INPUT MATERIAL Block Start

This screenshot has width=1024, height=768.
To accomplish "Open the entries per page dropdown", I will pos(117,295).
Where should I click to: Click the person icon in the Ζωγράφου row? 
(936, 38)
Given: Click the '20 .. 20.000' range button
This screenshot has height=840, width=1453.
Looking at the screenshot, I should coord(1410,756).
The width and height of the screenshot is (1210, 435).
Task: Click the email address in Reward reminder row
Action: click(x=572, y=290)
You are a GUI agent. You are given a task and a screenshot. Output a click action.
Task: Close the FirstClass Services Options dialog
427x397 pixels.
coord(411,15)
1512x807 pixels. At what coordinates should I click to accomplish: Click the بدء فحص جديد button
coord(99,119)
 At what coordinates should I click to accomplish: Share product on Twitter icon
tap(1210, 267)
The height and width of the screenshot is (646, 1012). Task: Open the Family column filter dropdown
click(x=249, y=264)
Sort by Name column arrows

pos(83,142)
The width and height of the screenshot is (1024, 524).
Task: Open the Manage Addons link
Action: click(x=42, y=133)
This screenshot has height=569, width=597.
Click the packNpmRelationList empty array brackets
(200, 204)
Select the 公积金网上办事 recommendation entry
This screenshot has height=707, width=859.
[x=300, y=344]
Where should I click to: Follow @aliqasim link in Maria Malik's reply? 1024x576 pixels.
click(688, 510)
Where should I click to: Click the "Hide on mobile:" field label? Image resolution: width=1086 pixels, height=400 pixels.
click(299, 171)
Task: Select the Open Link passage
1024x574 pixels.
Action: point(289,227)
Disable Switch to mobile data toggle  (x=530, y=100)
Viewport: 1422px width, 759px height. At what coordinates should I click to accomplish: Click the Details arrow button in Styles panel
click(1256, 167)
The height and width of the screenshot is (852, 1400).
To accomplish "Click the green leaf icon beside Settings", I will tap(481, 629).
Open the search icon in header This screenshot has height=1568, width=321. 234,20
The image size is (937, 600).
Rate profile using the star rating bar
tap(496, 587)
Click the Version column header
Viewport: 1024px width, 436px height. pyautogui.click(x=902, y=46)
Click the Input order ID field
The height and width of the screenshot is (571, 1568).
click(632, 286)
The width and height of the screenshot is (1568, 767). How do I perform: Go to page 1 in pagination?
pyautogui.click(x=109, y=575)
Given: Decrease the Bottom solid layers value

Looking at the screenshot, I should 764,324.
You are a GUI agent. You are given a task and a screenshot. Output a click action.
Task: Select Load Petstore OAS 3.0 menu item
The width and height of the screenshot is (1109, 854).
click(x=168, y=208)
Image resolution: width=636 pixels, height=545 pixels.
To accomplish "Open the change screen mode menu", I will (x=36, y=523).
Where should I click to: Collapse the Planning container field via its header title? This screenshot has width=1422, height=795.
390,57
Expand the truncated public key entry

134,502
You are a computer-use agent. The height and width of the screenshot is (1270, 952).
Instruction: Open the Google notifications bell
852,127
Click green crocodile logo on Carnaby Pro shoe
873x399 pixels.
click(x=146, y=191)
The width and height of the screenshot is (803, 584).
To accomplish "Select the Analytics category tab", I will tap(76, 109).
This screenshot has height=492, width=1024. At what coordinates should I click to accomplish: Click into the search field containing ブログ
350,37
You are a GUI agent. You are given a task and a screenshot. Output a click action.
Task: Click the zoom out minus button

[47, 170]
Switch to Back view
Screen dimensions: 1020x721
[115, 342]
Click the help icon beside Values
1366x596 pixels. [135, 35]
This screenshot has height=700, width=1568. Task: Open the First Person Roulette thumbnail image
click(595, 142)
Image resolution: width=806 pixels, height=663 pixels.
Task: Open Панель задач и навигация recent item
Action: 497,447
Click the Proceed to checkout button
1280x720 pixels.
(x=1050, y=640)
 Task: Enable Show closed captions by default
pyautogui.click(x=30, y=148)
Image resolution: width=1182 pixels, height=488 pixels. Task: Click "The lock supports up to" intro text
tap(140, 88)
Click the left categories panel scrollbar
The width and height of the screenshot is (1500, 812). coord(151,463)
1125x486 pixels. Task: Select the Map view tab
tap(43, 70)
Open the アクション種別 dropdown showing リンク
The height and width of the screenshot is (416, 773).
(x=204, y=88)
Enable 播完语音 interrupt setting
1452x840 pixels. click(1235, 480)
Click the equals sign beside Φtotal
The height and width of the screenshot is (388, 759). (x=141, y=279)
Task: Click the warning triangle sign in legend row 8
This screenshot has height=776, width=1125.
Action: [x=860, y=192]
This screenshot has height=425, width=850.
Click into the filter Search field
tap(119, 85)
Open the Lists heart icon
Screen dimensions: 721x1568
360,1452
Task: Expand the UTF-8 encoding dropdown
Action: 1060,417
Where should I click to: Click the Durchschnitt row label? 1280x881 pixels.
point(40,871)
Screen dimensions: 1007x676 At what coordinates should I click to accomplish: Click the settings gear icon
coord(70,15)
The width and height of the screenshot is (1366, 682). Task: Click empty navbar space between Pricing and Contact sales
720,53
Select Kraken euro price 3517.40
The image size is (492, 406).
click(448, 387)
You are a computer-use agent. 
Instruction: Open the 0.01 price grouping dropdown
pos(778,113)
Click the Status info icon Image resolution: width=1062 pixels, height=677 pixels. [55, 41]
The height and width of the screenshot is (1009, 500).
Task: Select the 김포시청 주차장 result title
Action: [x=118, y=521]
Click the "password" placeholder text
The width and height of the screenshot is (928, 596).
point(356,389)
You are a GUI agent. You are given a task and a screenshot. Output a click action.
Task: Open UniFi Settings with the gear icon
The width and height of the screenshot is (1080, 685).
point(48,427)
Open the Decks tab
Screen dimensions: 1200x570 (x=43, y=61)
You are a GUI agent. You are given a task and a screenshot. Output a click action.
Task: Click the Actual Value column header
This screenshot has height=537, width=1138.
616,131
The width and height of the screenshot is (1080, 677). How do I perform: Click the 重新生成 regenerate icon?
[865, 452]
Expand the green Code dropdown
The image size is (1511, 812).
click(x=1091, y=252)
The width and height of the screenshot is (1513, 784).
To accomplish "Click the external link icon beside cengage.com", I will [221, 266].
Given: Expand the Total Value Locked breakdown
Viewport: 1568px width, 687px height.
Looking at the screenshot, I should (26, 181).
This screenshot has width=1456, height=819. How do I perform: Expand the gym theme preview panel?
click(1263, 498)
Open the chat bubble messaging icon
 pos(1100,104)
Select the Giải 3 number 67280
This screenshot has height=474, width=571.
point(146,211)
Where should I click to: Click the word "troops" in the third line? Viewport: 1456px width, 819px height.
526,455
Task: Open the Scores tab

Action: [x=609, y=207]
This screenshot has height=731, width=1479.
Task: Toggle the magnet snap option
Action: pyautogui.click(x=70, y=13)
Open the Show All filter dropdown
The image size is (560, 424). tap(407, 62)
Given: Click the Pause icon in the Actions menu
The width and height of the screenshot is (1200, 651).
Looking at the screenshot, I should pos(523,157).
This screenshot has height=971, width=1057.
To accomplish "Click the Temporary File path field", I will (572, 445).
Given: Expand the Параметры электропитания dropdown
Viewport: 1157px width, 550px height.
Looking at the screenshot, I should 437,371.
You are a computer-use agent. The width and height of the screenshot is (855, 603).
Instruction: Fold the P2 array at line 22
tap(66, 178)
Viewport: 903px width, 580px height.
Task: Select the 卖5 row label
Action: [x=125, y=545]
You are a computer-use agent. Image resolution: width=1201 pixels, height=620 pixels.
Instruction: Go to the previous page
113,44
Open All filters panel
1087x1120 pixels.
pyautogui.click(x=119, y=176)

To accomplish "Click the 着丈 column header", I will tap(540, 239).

INPUT MATERIAL Block End

From the entries above, select each line containing the string "will".

To accomplish "Open the entries per page dropdown", I will pos(117,295).
To accomplish "Click the green leaf icon beside Settings", I will tap(481, 629).
To accomplish "Open the change screen mode menu", I will (x=36, y=523).
To accomplish "Select the Analytics category tab", I will tap(76, 109).
To accomplish "Click the external link icon beside cengage.com", I will [221, 266].
To accomplish "Click the Temporary File path field", I will (572, 445).
To accomplish "Click the 着丈 column header", I will tap(540, 239).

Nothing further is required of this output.